───── TASK DATA

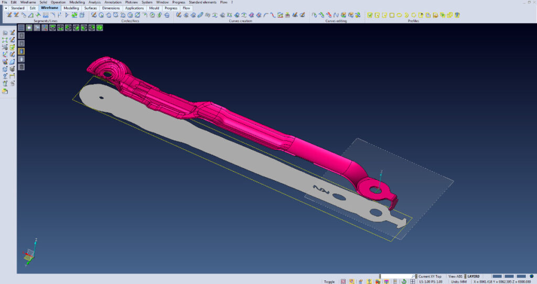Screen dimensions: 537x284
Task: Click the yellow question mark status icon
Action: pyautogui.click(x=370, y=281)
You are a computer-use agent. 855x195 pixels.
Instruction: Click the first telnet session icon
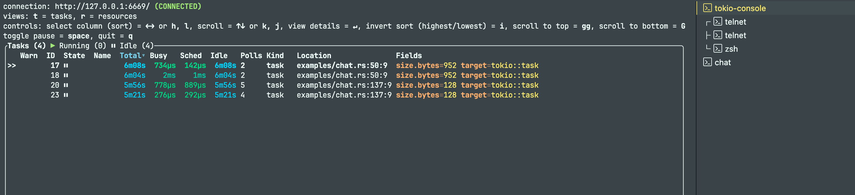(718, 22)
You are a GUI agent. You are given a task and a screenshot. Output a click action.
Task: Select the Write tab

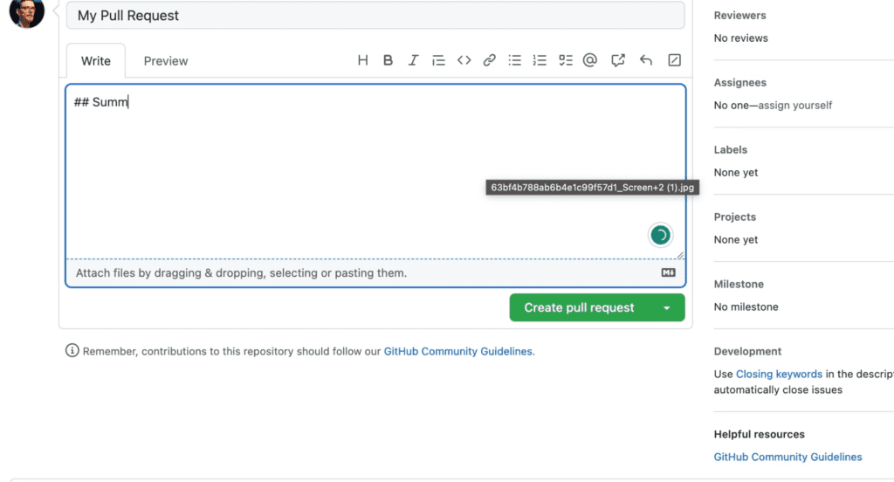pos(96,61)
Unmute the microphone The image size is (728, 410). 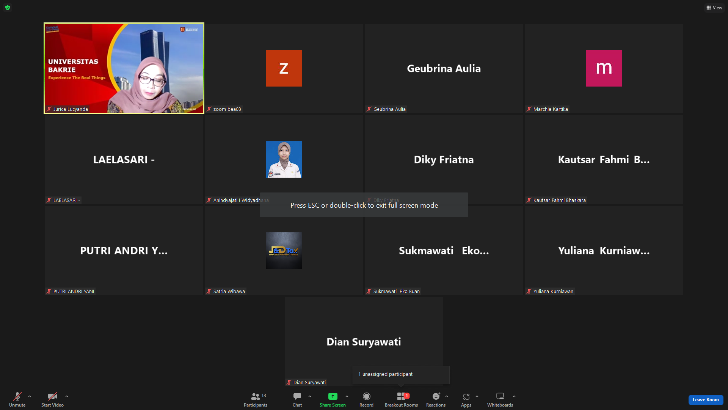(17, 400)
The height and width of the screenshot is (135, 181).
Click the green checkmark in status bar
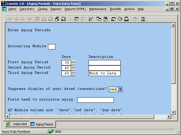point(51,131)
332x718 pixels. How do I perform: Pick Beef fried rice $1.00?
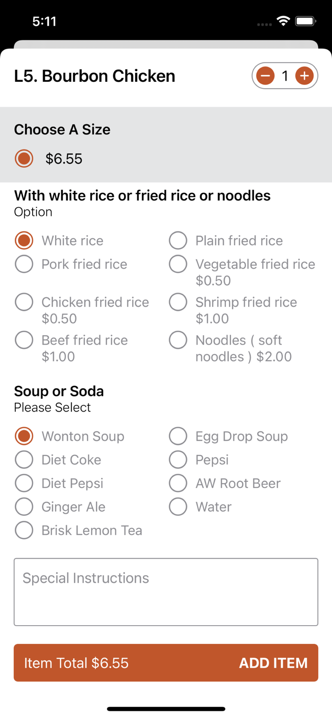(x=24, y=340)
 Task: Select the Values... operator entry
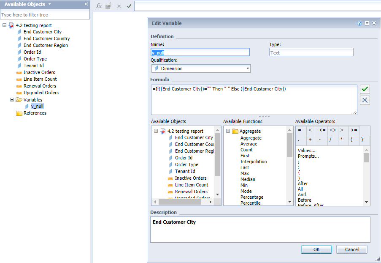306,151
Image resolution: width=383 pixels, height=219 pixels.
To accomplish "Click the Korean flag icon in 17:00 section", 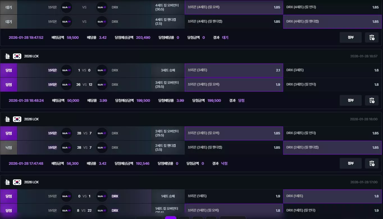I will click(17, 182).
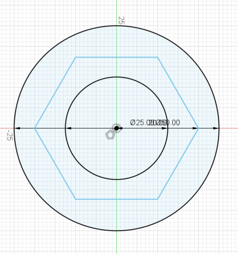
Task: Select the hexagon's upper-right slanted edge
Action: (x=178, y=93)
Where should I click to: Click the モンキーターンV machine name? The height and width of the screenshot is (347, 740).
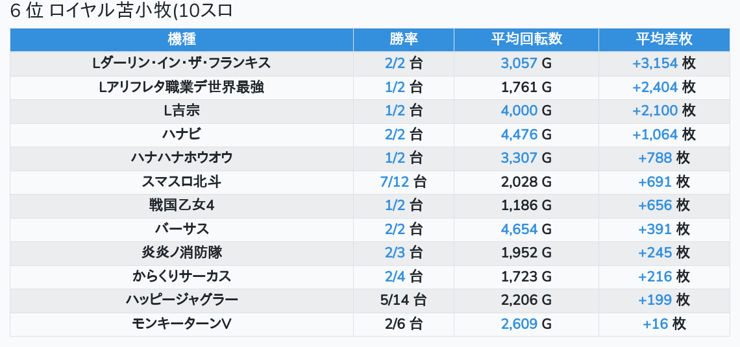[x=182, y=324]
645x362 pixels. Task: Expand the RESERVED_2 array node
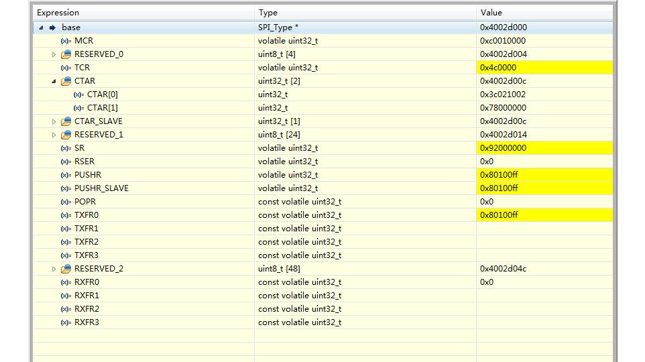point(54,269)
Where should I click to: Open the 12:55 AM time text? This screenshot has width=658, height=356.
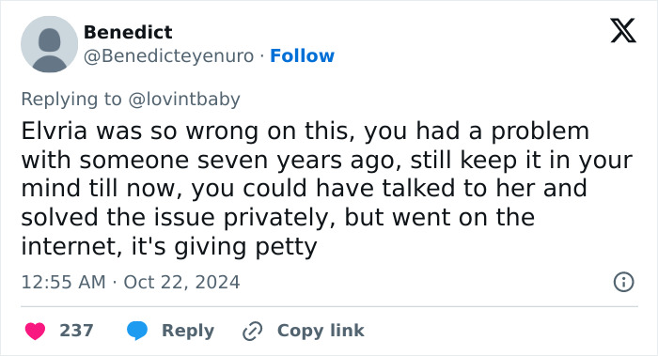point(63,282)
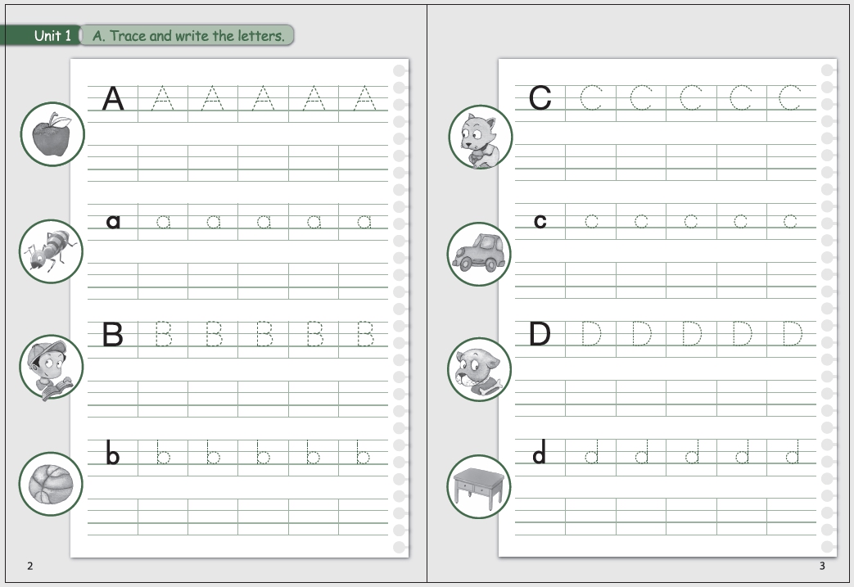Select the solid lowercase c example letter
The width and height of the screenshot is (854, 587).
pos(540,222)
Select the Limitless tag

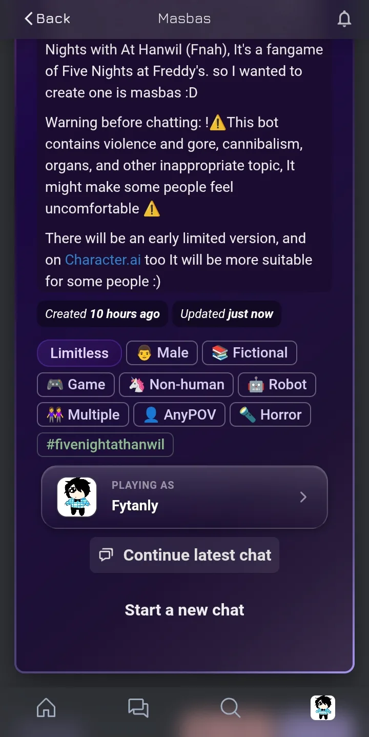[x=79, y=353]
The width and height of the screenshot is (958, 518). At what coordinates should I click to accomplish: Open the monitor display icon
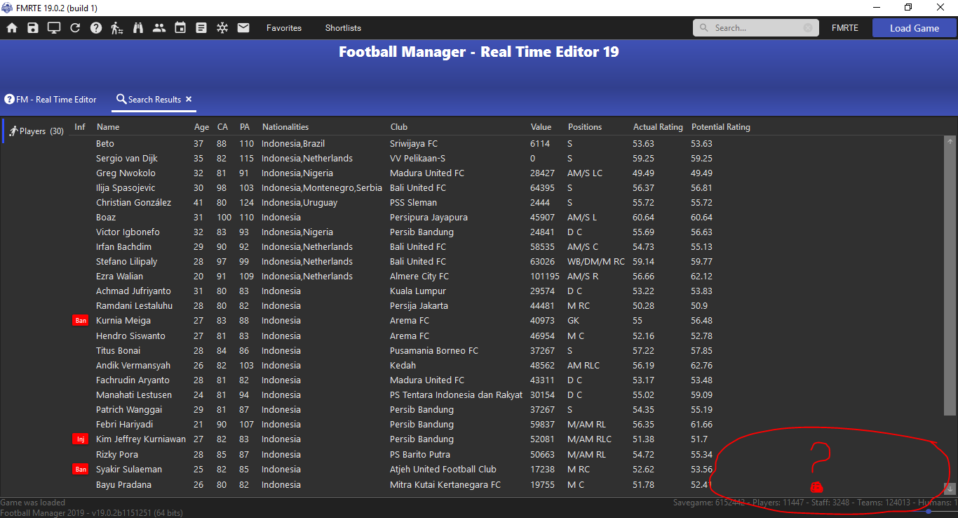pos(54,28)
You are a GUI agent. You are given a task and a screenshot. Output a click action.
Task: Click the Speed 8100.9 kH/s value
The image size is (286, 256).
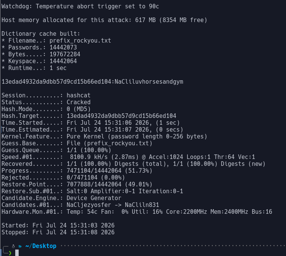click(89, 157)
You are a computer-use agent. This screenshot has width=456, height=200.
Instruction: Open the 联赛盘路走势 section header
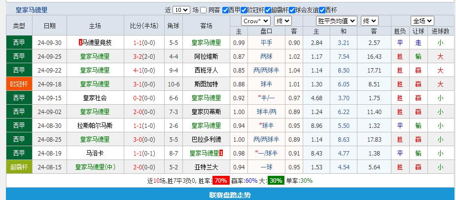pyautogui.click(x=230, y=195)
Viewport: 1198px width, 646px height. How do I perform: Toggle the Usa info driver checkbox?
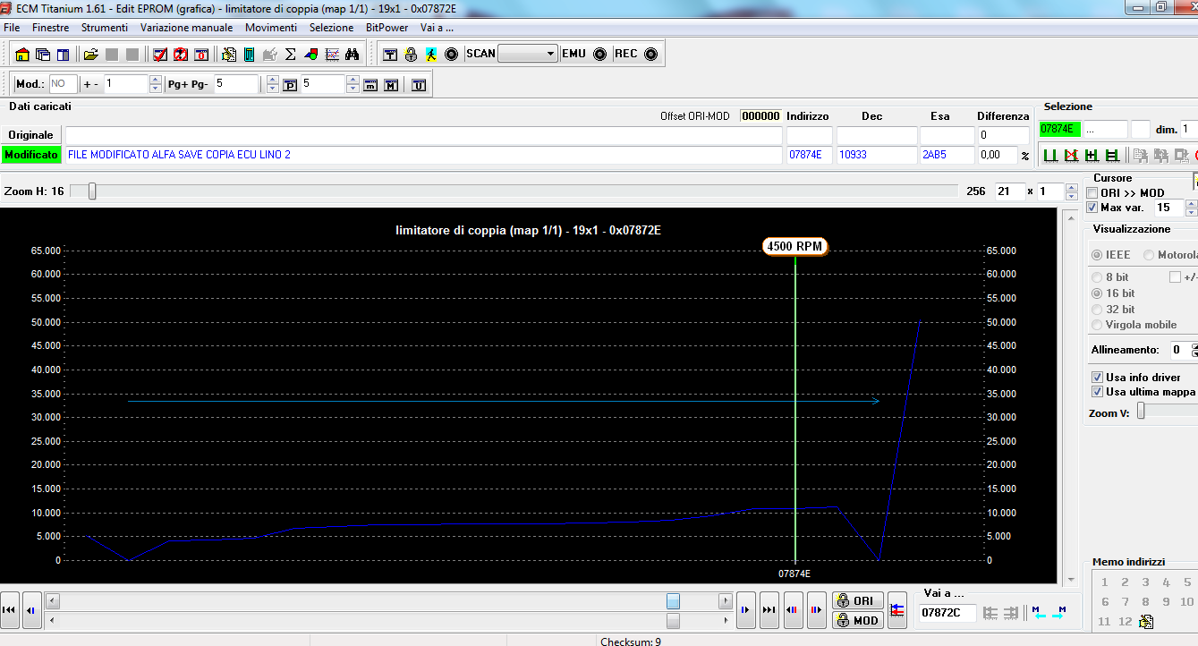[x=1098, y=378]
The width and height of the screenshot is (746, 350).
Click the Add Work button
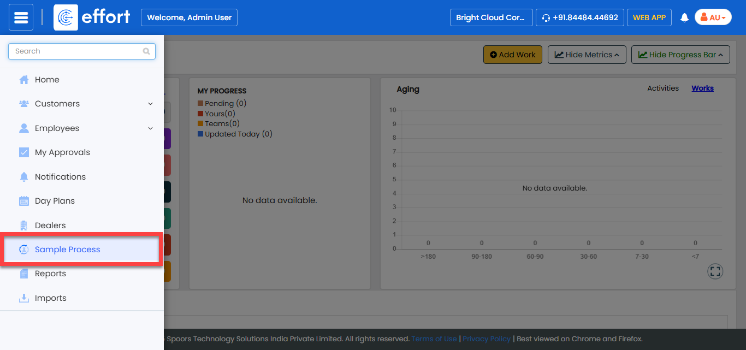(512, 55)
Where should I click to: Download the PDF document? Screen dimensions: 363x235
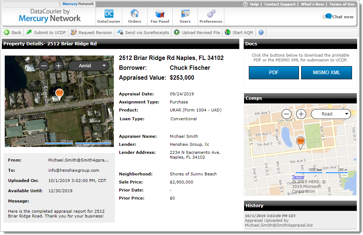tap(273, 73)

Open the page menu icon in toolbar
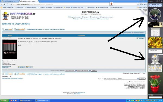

──────────

• **TASK TO CARRY OUT**
What the answer needs is every line from the one containing "Where should I click to: Download" through the final line of the data above, copied exactly, without pictures.

• **OUTPUT BELOW**
Where should I click to: Download the PDF document? Screen dimensions: 363x235
tap(273, 73)

Open the page menu icon in toolbar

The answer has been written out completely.